RtlCreateUnicodeString

The RtlCopyUnicodeString function copies a null-terminated Unicode string to new memory and initialises a UNICODE_STRING to describe the new copy.

Declaration

BOOLEAN 
RtlCreateUnicodeString (
    UNICODE_STRING *DestinationString, 
    PCWSTR SourceString);

Parameters

The required DestinationString argument addresses the UNICODE_STRING structure that the successful function initialises. This structure’s contents on input are immaterial.

The required SourceString argument is the address of a null-terminated string of Unicode characters to copy.

Return Value

The function returns TRUE if successful, else FALSE.

Availability

The RtlCreateUnicodeString function is exported by name from the kernel in version 3.51 and higher, and from NTDLL in all known versions, i.e., 3.10 and higher. It is present in earlier versions of the kernel, but only as an internal routine.

Documentation Status

The RtlCreateUnicodeString function is documented but has not always been. The first known documentation is from the Installable File System (IFS) Kit for Windows 2000, which was not widely circulated. Though Microsoft’s documentation is of the kernel-mode function as an export from the kernel, it is mostly applicable to the user-mode implementation too, both being plausibly compiled from the same source file.

Starting with the WDK for Windows Vista, Microsoft documents the availability of RtlCreateUnicodeString as “Windows 2000 and later.”

Behaviour

The intention of the UNICODE_STRING structure is to keep together both the address and size of a Unicode string, presumably to save on passing them as separate arguments for subsequent work with the string and to save on repeated re-reading of the whole string to rediscover its size. Indeed, the structure keeps two sizes. The Length member is the size in bytes of the array of Unicode characters at Buffer. If this array is null-terminated, which it explicitly need not be, then Length does not count the null terminator. The MaximumLength member is the size in bytes of the memory from Buffer onwards.

The RtlCreateUnicodeString function will copy all the characters from SourceString, including the terminating null, to new memory and initialise the structure at DestinationString to describe this new copy.

If the characters to copy amount to more than 0xFFFE bytes or to zero (by overflow), then the string will be too large for description by a UNICODE_STRING, and the function fails. Microsoft defines this limit symbolically as UNICODE_STRING_MAX_BYTES. The function also fails if it cannot obtain this many bytes of memory from the paged pool (with tag 'GrtS') or the process heap in kernel and user modes respectively.

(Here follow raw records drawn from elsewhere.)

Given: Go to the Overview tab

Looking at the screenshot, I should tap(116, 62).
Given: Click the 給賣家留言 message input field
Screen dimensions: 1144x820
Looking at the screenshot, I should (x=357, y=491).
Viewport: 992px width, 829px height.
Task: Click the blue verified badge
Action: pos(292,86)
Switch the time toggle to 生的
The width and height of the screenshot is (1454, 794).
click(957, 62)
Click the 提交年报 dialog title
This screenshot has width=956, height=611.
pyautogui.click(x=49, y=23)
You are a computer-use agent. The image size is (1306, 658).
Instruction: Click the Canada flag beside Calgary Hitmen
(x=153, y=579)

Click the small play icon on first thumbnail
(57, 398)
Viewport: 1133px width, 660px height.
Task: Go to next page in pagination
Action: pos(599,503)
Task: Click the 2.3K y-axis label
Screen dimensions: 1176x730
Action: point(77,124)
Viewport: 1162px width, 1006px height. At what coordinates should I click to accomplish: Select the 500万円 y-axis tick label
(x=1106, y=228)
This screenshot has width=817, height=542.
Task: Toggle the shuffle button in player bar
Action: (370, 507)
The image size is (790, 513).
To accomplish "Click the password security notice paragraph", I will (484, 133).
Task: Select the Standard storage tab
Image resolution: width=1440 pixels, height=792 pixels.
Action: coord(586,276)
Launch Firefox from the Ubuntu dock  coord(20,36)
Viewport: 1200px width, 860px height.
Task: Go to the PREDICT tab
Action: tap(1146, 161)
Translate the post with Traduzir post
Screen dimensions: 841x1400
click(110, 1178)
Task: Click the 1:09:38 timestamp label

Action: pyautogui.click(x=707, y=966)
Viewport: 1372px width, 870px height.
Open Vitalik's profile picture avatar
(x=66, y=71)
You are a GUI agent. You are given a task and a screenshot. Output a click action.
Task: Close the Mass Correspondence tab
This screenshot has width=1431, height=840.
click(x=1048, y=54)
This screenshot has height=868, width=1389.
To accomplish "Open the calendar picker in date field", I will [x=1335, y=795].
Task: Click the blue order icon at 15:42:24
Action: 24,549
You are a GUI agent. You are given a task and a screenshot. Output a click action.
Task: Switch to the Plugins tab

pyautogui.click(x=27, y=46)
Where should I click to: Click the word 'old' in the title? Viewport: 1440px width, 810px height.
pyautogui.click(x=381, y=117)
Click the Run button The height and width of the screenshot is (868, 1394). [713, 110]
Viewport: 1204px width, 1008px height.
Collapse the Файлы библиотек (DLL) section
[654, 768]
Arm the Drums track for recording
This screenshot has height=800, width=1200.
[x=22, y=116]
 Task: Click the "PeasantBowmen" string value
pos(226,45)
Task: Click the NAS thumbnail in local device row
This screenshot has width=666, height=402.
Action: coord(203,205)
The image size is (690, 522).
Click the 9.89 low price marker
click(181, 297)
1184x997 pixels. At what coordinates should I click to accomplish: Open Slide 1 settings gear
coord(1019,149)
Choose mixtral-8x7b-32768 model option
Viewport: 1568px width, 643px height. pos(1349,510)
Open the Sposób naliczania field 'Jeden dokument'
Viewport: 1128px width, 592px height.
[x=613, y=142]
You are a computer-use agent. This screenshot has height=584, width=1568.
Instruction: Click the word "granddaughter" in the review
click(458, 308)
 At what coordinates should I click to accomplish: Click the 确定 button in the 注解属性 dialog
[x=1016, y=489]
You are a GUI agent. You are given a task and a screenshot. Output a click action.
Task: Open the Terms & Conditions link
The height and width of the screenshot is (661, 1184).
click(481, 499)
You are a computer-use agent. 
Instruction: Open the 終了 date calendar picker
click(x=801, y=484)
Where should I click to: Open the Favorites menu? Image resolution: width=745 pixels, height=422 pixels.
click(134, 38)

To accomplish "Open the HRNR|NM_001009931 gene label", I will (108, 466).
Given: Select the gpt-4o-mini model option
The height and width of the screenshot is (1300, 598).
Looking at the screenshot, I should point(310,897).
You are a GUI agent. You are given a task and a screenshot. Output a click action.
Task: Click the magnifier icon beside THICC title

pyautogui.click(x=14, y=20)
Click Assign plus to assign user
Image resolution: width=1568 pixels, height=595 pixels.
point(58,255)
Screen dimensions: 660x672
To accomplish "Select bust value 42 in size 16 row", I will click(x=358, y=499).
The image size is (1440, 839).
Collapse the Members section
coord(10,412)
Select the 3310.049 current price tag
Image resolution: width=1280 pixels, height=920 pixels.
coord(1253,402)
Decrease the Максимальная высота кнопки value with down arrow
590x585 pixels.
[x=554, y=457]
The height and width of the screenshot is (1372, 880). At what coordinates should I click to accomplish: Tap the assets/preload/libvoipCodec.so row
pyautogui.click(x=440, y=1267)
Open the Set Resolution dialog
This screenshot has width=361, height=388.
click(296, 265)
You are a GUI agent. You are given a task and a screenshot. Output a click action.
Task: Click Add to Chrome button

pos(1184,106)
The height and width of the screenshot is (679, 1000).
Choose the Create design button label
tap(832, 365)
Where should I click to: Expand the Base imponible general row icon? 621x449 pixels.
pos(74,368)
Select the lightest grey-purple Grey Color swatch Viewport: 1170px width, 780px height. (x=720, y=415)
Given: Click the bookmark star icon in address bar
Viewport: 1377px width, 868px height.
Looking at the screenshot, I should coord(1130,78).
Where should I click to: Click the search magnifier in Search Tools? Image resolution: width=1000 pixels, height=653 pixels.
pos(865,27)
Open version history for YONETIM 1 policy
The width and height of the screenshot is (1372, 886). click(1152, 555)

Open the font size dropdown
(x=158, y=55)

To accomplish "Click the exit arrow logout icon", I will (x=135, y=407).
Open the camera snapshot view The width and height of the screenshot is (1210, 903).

The function copies the characters from SourceString to the new memory and sets the Length, MaximumLength and Buffer members at DestinationString. Occurrence of an exception while copying or while setting some of the members of the UNICODE_STRING is failure for the function.

Variations

Defence against exceeding 0xFFFE bytes begins in version 5.2. Defence against copying zero bytes begins in version 6.0. Note that this guarding against overflowing to zero is an example of caution being taken to senseless extreme: it would require that the whole of memory has no more than one word that is zero.

Version 6.0 also introduced the exception handling. It too has some senselessness. The exception handling guards the reading of the source string only while copying it, not earlier to determine the string’s size. Neither is it much use while writing to the structure, since it guards against exceptions while setting the Length and MaximumLength but not the Buffer. Whatever its reason for existence, it’s certainly not robust enough to support the function’s use in kernel mode to capture a string from user-mode address space—and presumably is not intended to be. But what is it good for? Further research would be needed.

IRQL

The kernel-mode implementation is in paged memory and must not be called at DISPATCH_LEVEL or higher. Microsoft’s documentation explicitly requires PASSIVE_LEVEL.